Domestically House Prices for April are out along with ANZ Job Ads. Offshore it is very quiet outside of the US given May Day Labour public holidays in many countries. Asia takes an even longer May Day Holiday with China out until Friday. The main piece of offshore data is the US Manufacturing ISM. Details below:

  • AU: House Prices & ANZ Job Ads: House prices are likely to have risen 1.8% in April, following March’s 2.8% rise. Job Ads are likely to remain elevated with SEEK noting its ads in March were the highest ever in the 23-year history of the company, while applications per ad were the lowest since 2012 and highlighting how strong labour demand is relative to the number of applicants..

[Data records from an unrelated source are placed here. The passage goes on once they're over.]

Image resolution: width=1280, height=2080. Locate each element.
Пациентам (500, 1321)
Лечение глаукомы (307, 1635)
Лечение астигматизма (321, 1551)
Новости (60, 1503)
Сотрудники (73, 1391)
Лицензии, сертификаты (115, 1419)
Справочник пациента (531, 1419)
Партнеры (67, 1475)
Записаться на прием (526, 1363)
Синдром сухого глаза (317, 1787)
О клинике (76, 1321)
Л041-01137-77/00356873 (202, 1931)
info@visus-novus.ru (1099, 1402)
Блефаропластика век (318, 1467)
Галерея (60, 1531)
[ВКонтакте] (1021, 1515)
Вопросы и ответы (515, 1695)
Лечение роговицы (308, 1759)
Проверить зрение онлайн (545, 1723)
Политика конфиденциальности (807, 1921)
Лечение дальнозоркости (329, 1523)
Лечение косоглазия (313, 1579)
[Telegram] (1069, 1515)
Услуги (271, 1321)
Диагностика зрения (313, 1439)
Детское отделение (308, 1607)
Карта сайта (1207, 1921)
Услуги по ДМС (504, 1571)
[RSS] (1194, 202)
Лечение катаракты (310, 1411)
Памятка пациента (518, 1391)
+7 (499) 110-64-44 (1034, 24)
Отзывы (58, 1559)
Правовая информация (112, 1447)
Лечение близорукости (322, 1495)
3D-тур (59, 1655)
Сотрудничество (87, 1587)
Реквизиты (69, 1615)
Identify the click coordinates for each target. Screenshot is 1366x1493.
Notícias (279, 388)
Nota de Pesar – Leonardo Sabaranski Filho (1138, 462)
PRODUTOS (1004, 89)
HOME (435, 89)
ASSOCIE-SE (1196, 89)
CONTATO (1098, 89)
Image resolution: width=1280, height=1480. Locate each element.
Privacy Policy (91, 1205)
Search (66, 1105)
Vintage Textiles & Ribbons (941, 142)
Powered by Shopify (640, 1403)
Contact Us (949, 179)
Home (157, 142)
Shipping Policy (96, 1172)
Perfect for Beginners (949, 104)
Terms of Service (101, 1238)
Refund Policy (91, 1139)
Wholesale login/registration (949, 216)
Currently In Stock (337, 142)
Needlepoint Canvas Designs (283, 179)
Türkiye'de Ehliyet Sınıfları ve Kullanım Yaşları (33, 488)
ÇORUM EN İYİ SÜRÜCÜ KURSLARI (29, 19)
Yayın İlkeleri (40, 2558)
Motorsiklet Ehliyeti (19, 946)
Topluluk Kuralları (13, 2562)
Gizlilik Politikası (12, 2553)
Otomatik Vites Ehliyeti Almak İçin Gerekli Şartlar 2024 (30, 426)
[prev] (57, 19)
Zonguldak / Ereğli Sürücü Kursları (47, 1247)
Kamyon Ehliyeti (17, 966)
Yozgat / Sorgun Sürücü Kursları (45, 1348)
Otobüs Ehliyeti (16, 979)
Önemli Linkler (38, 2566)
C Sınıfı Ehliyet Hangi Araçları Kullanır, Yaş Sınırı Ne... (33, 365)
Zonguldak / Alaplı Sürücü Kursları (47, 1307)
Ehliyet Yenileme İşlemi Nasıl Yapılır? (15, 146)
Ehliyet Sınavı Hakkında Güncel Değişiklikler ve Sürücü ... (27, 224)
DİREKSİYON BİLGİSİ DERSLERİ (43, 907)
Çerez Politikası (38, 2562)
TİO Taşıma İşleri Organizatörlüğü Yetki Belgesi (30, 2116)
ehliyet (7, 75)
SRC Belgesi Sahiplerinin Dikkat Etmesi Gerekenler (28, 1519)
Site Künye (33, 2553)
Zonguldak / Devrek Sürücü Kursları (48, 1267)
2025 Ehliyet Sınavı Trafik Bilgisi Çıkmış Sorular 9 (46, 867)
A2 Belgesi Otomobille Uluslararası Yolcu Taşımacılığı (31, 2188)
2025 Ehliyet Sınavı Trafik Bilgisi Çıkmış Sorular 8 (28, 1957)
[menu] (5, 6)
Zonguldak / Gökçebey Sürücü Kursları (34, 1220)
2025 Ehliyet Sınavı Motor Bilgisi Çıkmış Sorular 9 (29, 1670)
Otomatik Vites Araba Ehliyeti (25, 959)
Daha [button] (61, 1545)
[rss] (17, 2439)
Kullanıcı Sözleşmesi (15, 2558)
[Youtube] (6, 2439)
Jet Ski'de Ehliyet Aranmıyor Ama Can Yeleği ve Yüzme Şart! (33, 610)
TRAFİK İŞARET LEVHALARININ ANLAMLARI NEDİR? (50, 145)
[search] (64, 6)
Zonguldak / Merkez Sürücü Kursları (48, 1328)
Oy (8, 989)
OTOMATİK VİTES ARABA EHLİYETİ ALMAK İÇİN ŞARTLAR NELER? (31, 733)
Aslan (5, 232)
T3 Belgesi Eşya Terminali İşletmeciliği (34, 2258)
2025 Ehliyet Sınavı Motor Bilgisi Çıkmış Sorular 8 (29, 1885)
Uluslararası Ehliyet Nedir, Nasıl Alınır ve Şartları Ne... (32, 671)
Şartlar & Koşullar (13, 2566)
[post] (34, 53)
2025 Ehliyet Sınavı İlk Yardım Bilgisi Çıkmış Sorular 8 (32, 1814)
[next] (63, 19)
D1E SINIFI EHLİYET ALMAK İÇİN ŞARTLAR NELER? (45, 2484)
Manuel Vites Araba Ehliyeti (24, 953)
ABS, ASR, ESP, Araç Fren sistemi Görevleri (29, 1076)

  • GE: Retail Sales – March: Consensus is for +3.0% m/m after last month’s 2.7%
  • EZ: Final PMI – April: A final version of the Manufacturing PMI is expected to be un-revised at 63.3
  • US: ISM Manufacturing – April: Another strong manufacturing report is expected with consensus at 65.0 (from 64.7) with the possibility of upside risks given the Chicago PMI on Friday hit 72.1 in April and the highest since December 1983. There will also be focus on the prices and supplier deliveries parts of the report given some worries over inflation and in the Chicago PMI input prices hit their highest level in 41 years.